- Born: 2 May 1909
- Died: 17 January 1975 (aged 65)
- Allegiance: United Kingdom
- Branch: Royal Air Force
- Service years: 1929–66
- Rank: Air marshal
- Commands: Signals Command (1961–64) No. 1 Radio Operator's School (1941)
- Conflicts: Second World War
- Awards: Knight Commander of the Order of the British Empire Companion of the Order of the Bath Mentioned in dispatches (2)

= Walter Pretty =

Royal Air Force Air Marshal (1909-1975)

Air Marshal Sir Walter Philip George Pretty, (2 May 1909 – 17 January 1975) was a Royal Air Force officer who served as Air Officer Commanding-in-Chief Signals Command from 1961 until 1964.

==RAF career==
Educated at Alleyn's School, Pretty joined the Royal Air Force as a cadet in 1929. He served in the Second World War as Station Commander at the Chain Home Low early warning radar base near Clacton, as Officer Commanding No. 1 Radio Operator's School at RAF Cranwell and on the signals staff at Fighter Command.

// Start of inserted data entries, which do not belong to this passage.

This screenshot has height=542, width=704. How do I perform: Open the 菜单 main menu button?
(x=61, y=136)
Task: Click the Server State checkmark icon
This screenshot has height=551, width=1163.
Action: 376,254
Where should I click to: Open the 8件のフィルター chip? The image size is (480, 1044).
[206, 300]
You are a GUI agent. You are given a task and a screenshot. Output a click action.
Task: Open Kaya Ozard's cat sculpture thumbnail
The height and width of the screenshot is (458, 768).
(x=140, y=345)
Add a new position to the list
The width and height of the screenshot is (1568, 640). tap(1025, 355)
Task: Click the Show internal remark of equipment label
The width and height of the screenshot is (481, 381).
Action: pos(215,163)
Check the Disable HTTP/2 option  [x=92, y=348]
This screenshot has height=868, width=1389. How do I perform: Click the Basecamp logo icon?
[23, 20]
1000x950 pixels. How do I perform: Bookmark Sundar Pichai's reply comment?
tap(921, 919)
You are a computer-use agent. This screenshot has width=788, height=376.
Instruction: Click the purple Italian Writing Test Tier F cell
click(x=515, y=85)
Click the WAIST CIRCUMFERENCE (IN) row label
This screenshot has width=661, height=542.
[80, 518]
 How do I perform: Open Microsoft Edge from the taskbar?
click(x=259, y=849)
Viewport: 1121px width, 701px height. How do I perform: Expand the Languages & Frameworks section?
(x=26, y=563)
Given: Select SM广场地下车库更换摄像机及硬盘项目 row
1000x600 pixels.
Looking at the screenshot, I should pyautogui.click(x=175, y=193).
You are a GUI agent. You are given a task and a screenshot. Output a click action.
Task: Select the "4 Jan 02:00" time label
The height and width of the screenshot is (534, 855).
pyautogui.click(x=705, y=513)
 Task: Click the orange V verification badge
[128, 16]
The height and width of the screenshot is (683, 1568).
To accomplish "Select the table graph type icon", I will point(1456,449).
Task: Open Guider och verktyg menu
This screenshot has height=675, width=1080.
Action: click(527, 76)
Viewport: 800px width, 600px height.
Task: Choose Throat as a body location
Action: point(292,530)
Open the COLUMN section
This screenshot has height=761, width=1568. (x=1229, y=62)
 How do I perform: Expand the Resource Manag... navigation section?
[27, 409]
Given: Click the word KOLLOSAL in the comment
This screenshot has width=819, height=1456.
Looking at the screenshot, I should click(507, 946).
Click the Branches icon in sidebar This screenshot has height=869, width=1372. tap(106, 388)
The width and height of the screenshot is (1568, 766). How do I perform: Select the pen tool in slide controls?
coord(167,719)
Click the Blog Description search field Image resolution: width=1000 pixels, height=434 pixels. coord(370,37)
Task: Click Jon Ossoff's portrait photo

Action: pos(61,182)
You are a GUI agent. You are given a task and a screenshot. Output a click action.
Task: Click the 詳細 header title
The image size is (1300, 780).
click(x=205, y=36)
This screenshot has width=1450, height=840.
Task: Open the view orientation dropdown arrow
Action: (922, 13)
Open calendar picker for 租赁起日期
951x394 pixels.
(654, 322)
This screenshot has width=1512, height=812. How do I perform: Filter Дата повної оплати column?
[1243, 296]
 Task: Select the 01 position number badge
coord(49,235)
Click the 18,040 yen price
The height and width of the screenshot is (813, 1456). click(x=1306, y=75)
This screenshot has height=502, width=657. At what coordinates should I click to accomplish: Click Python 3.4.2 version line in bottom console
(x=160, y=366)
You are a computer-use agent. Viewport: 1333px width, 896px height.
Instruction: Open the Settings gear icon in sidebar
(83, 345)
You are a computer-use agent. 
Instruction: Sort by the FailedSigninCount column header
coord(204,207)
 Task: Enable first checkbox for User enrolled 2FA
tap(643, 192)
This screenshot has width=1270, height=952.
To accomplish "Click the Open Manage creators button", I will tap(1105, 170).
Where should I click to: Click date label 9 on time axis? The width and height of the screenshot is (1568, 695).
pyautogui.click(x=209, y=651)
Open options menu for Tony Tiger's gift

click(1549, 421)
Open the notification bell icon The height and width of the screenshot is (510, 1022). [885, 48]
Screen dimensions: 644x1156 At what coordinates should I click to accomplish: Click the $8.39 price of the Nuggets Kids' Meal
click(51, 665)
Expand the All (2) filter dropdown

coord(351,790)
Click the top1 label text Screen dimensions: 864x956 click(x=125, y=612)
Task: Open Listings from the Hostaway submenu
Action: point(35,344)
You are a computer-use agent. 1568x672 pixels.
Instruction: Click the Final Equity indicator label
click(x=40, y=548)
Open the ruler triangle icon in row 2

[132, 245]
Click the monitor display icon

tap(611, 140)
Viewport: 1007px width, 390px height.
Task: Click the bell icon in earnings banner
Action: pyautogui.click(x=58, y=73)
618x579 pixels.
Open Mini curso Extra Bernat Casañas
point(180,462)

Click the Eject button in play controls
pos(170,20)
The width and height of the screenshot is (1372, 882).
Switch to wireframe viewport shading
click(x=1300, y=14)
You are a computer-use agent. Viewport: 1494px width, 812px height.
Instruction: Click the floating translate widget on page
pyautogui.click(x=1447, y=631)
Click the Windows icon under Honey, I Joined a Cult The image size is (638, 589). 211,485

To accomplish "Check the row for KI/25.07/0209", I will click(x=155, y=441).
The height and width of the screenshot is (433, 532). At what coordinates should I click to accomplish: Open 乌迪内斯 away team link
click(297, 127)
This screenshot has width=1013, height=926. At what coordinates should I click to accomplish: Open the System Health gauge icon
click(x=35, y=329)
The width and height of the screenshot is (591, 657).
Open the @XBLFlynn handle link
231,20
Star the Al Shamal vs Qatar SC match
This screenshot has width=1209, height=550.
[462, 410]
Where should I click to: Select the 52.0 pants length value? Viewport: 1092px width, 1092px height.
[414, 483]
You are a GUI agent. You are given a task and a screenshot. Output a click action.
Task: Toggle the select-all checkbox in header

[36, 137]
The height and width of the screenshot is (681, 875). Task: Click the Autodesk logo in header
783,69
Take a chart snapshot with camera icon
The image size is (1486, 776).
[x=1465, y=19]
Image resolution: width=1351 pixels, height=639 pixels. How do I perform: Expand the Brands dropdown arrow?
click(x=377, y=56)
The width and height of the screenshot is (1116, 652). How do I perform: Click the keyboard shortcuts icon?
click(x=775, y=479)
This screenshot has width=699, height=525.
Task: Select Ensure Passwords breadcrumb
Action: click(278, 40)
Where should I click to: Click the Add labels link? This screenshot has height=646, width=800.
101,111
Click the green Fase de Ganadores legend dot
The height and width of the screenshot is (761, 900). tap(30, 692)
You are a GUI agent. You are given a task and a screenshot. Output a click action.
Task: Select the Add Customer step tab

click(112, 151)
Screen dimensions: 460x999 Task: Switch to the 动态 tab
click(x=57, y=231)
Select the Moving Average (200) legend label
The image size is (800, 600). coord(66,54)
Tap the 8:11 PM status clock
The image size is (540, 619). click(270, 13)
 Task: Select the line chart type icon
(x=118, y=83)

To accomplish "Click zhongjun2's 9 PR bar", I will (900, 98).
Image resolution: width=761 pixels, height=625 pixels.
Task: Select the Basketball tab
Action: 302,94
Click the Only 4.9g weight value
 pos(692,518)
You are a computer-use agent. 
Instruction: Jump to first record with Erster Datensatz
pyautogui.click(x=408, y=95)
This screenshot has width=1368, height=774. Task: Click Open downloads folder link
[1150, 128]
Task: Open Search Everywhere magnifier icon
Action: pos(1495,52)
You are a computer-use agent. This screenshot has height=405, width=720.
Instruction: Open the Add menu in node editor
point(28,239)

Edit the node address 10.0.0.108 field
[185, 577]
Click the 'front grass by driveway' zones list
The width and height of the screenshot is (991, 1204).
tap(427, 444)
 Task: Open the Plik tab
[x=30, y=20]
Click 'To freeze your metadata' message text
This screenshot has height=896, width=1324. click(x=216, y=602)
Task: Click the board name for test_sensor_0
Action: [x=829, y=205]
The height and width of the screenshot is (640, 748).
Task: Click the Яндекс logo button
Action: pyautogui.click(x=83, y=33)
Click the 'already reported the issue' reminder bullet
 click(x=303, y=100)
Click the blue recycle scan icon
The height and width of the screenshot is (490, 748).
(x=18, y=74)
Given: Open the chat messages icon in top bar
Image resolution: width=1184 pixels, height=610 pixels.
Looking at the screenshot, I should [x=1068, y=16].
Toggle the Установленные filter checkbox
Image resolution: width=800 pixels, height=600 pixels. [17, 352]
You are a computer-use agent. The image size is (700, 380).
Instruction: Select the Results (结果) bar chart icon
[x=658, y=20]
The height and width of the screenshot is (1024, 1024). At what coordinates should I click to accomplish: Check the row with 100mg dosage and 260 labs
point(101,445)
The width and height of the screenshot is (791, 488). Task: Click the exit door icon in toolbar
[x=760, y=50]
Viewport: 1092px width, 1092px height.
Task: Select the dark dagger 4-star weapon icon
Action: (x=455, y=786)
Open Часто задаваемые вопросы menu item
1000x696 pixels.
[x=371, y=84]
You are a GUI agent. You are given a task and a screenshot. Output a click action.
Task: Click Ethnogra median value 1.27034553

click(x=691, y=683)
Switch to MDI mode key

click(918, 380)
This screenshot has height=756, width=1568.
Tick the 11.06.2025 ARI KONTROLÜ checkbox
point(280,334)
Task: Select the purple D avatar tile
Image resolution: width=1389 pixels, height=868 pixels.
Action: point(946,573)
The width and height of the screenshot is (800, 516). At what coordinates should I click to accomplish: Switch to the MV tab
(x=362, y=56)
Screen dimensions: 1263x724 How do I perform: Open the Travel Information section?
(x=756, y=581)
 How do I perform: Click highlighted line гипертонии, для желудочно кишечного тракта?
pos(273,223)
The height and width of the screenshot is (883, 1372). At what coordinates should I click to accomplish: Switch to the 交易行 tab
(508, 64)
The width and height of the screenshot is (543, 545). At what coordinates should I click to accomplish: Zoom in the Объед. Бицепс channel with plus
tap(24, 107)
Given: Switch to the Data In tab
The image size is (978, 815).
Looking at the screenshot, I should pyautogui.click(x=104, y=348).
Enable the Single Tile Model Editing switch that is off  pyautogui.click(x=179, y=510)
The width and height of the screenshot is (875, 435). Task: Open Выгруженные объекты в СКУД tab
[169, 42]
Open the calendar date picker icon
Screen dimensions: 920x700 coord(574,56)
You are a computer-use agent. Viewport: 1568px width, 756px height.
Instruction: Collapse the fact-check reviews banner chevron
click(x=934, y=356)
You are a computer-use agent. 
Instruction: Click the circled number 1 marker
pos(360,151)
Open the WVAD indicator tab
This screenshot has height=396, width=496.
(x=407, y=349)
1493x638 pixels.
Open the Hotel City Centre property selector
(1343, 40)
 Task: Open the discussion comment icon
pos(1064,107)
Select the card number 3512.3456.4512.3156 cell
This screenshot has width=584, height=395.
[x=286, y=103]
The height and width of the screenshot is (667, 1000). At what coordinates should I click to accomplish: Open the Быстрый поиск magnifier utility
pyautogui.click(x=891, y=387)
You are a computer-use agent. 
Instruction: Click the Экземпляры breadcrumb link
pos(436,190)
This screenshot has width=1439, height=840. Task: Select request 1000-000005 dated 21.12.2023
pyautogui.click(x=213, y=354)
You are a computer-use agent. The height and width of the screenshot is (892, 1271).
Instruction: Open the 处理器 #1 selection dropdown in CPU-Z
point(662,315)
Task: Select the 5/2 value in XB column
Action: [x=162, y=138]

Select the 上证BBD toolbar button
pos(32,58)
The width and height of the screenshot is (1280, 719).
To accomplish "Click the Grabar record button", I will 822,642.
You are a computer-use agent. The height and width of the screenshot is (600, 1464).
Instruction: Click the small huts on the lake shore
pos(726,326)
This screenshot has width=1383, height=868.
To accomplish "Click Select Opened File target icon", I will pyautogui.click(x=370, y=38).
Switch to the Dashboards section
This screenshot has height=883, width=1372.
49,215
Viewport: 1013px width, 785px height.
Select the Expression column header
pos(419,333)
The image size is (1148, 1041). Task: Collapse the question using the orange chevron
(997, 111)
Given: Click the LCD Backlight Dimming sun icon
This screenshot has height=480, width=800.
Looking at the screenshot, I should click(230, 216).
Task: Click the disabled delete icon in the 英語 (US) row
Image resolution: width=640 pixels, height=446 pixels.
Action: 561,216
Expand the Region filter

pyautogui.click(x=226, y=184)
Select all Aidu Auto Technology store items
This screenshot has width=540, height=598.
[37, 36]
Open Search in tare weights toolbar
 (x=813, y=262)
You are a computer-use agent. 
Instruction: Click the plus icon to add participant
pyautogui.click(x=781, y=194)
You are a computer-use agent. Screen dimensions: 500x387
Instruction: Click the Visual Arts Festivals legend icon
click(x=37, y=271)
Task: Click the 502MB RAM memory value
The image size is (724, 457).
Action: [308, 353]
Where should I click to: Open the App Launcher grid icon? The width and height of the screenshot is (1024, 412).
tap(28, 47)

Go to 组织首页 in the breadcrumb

After the war he became Director-General of Navigational Services at the Ministry of Civil Aviation and then Director of Electronics Research and Development at the Ministry of Supply before being appointed Air Officer Administration at Headquarters Second Tactical Air Force in 1955. He went on to be Director-General of Organisation at the Air Ministry in 1958, Air Officer Commanding-in-Chief at Signals Command in 1961 and Deputy Chief of the Defence Staff (Personnel & Logistics) in 1964 before retiring in 1966.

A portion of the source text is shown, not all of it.